KUTIPAN DOKUMEN.
'''
WahanaNews.co | Presiden Tunisia, Kais Saied, berjanji, dirinya tidak akan menjadi diktator, menyusul penangkapan dua
anggota parlemen setelah Saied mencabut kekebalan hukum mereka, Jumat
(30/7/2021).
Saied juga menolak tuduhan telah
melakukan kudeta setelah membekukan pemerintah pekan ini.
Baca Juga:
Jelang Ramadan 2024, Impor Kurma ke Indonesia Meningkat
Tunisia terjerembab ke dalam krisis
politik setelah pada Minggu (25/7/2021) Presiden Saied memecat Perdana Menteri (PM) dan membekukan parlemen
selama 30 hari.
Akibat tindakannya itu, partai-partai
besar Tunisia menuduh Saied melakukan kudeta.
Dia belum mengambil langkah-langkah
penting untuk meyakinkan rakyat Tunisia, seperti
menunjuk PM sementara dan menyusun peta jalan (roadmap) untuk mengakhiri tindakan-tindakan darurat.
Baca Juga:
Oposisi Boikot Pemilu Tunisia, Hanya 9 Persen Pemilih Berikan Suara
"Saya tahu isi konstitusi dengan
sangat baik, menghormatinya dan mengajarkannya, dan setelah semua ini saya
tidak akan berubah jadi diktator seperti dikatakan sejumlah orang," kata Kantor Kepresidenan mengutip Saied, mantan
profesor hukum.
Tunisia menjadi negara demokrasi sejak
revolusi 2011 dan peristiwa politik dalam sepekan terakhir telah meningkatkan
kekhawatiran terhadap hak dan kebebasan di negara itu.
Pada Jumat (30/7/2021), anggota
parlemen dan penulis blog berpengaruh, Yassin Ayari, ditangkap
dan pemerintah mengumumkan investigasi atas dugaan kekerasan yang dilakukan
oleh pengunjuk rasa pada Senin (26/7/2021), yang memprotes langkah Saied.
'''
YANG DIMINTA.
Menurut berita tentang krisis politik Tunisia di atas, berapa lama Presiden Saied membekukan parlemen?

(Catatan tersimpan)
'''
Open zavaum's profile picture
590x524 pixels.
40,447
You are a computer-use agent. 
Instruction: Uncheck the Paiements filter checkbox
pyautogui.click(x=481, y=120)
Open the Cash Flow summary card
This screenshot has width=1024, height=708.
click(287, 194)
'''
HASIL LATIHAN.
Selama 30 hari.